### AVAILABLE RECORDS
::::::::

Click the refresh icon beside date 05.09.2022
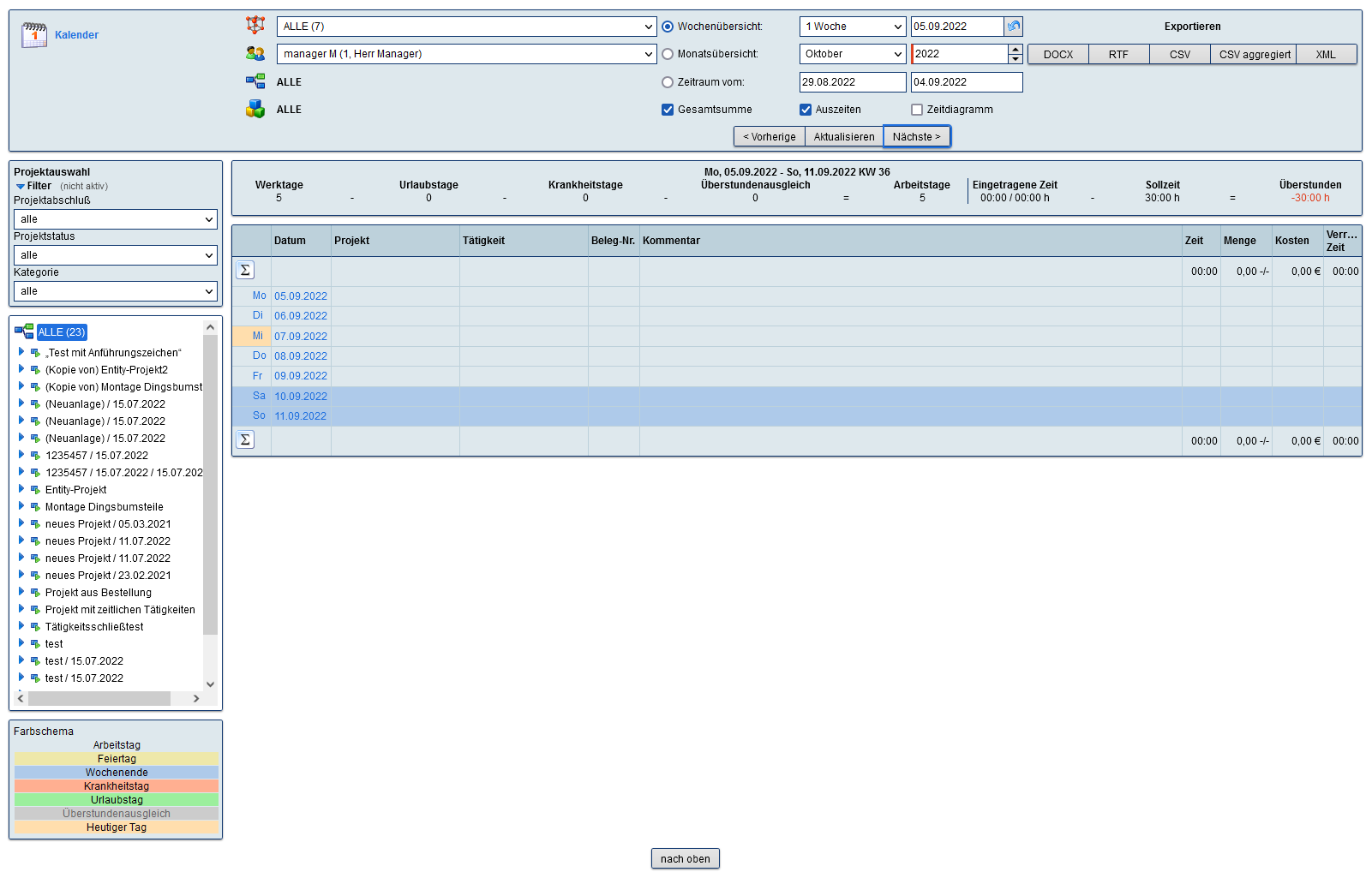 [x=1014, y=27]
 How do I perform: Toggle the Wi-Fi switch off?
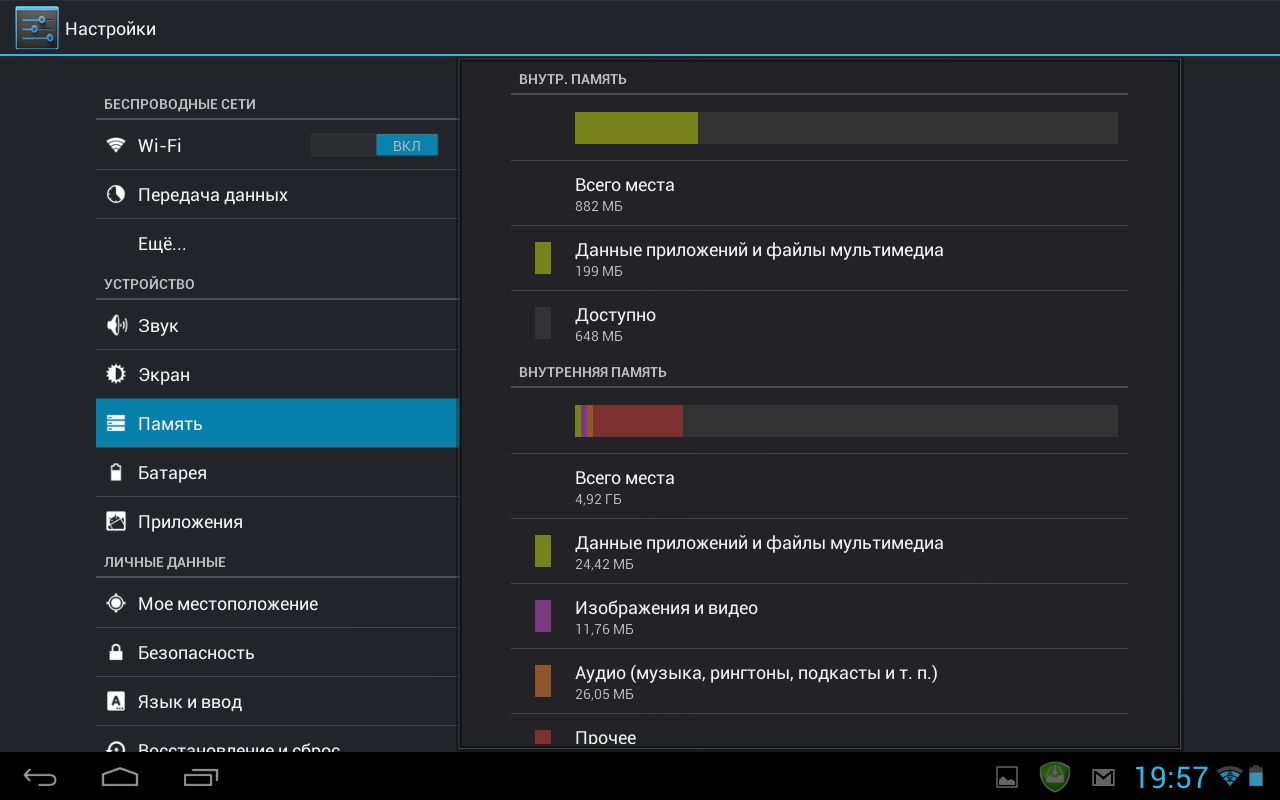(374, 145)
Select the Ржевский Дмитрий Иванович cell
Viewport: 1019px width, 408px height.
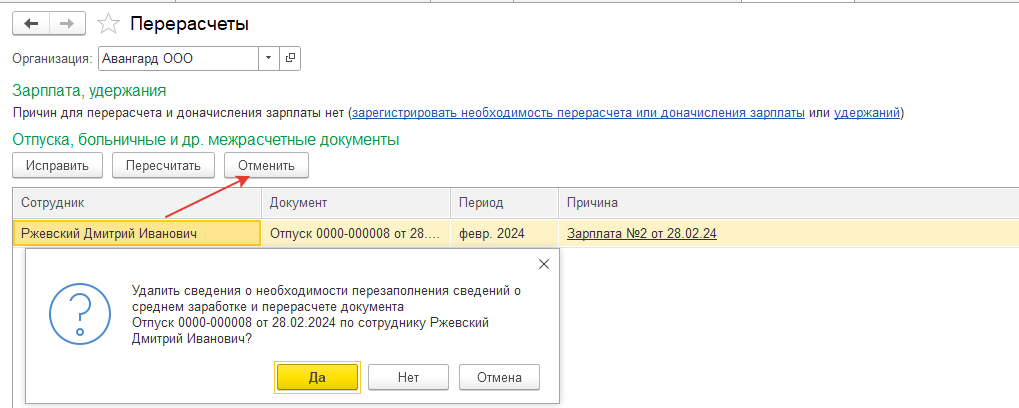pyautogui.click(x=136, y=234)
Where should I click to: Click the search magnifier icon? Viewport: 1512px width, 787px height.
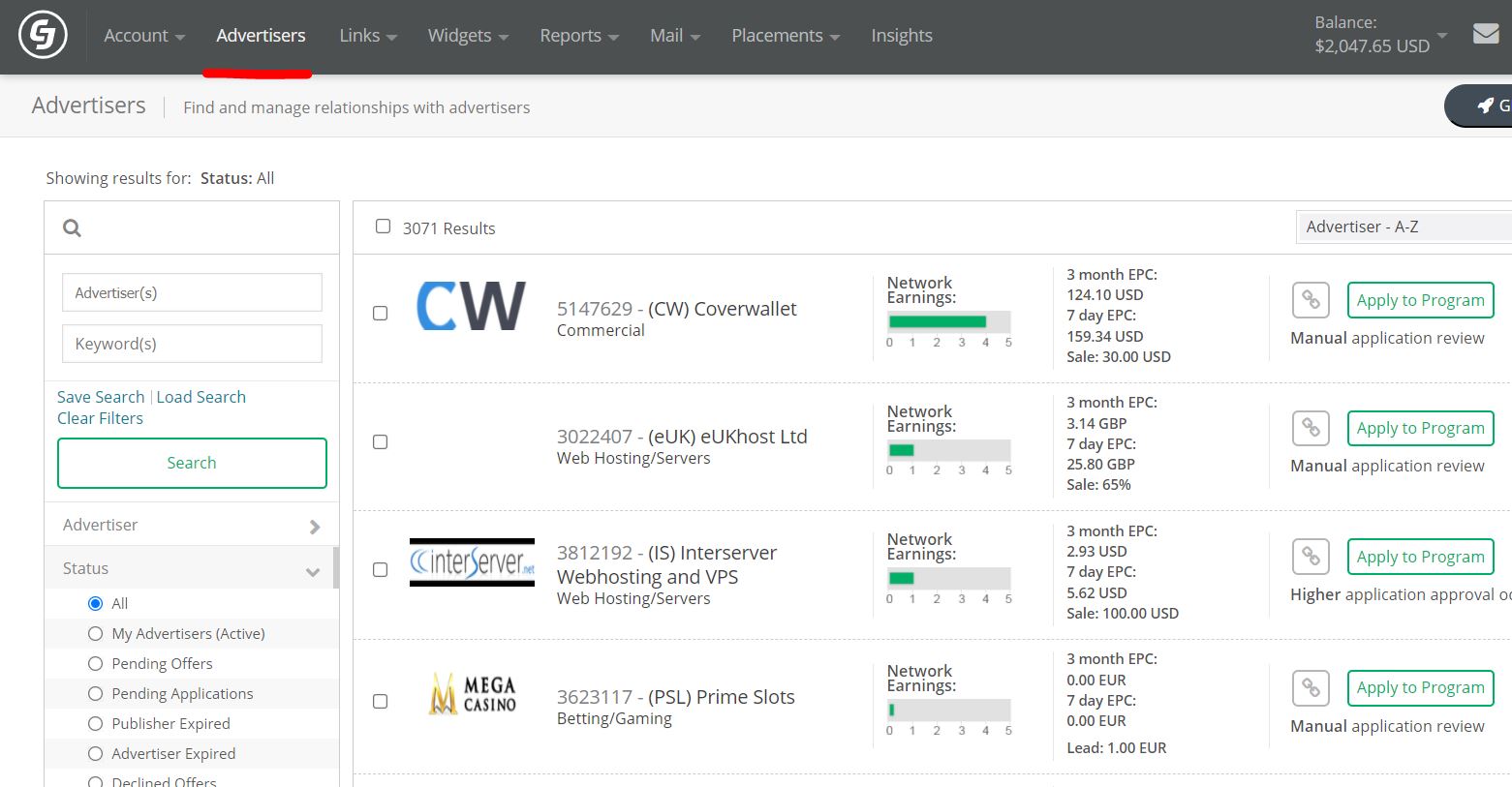[x=72, y=228]
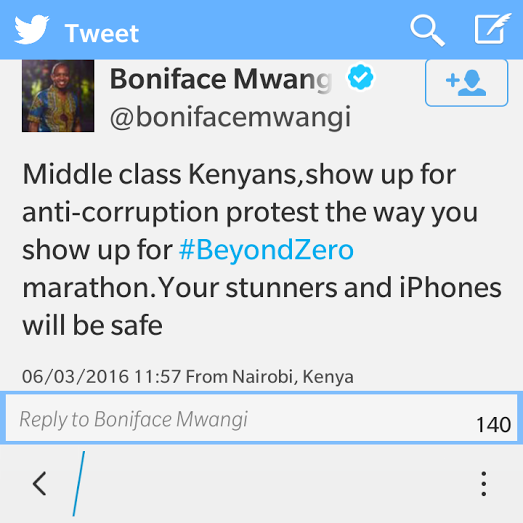The width and height of the screenshot is (523, 523).
Task: Open the search magnifier icon
Action: (427, 30)
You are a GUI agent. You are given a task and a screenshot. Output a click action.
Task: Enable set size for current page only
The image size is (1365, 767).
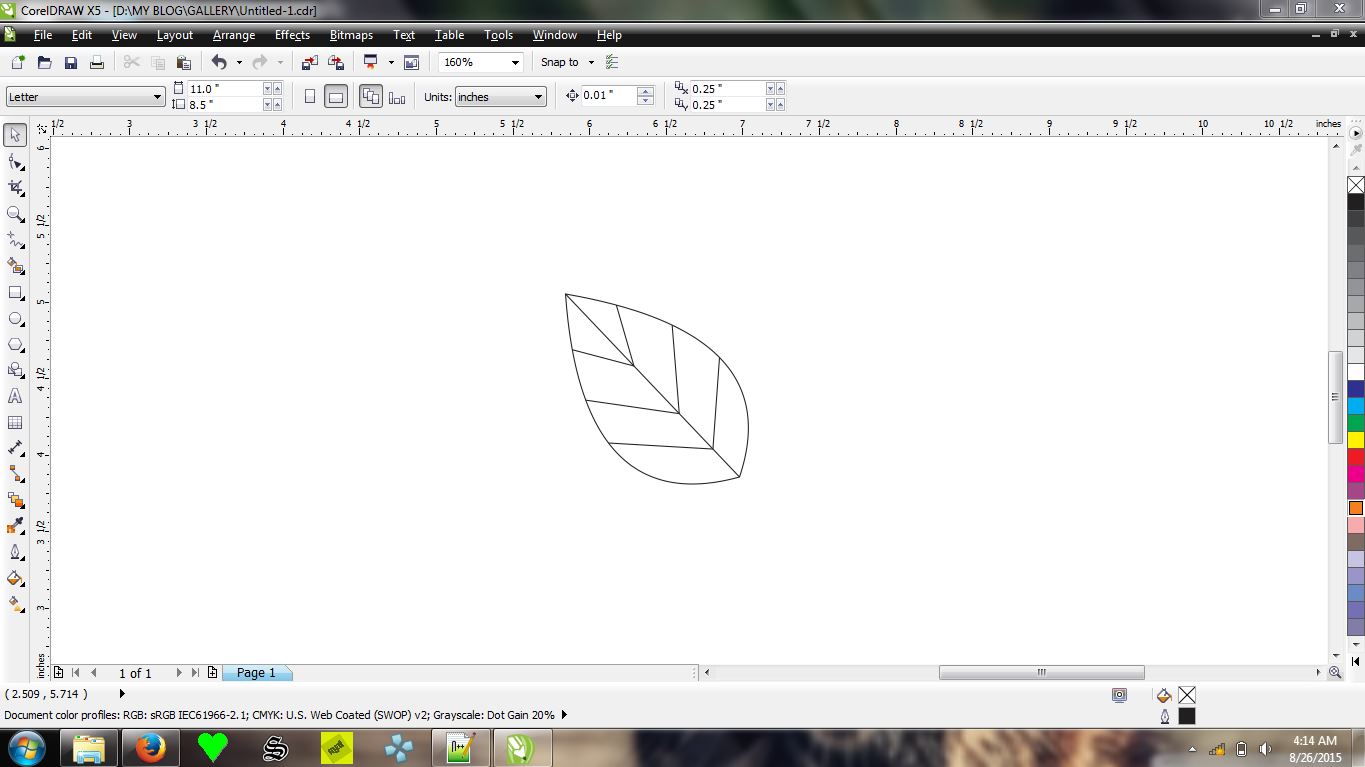[396, 95]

::::::::

### REQUIREMENT
The reply must match the records exactly, apart from the pictures, which are left out.

### SOLVED EXERCISE
Click the refresh icon beside date 05.09.2022
 [x=1014, y=27]
 How do I perform: Toggle the Wi-Fi switch off?
(374, 145)
Select the Ржевский Дмитрий Иванович cell
Viewport: 1019px width, 408px height.
pyautogui.click(x=136, y=234)
Where should I click to: Click the search magnifier icon? Viewport: 1512px width, 787px height.
[x=72, y=228]
The width and height of the screenshot is (523, 523).
Task: Open the search magnifier icon
Action: (427, 30)
You are a GUI agent. You are given a task and a screenshot. Output a click action.
Task: Enable set size for current page only
The image size is (1365, 767).
[396, 95]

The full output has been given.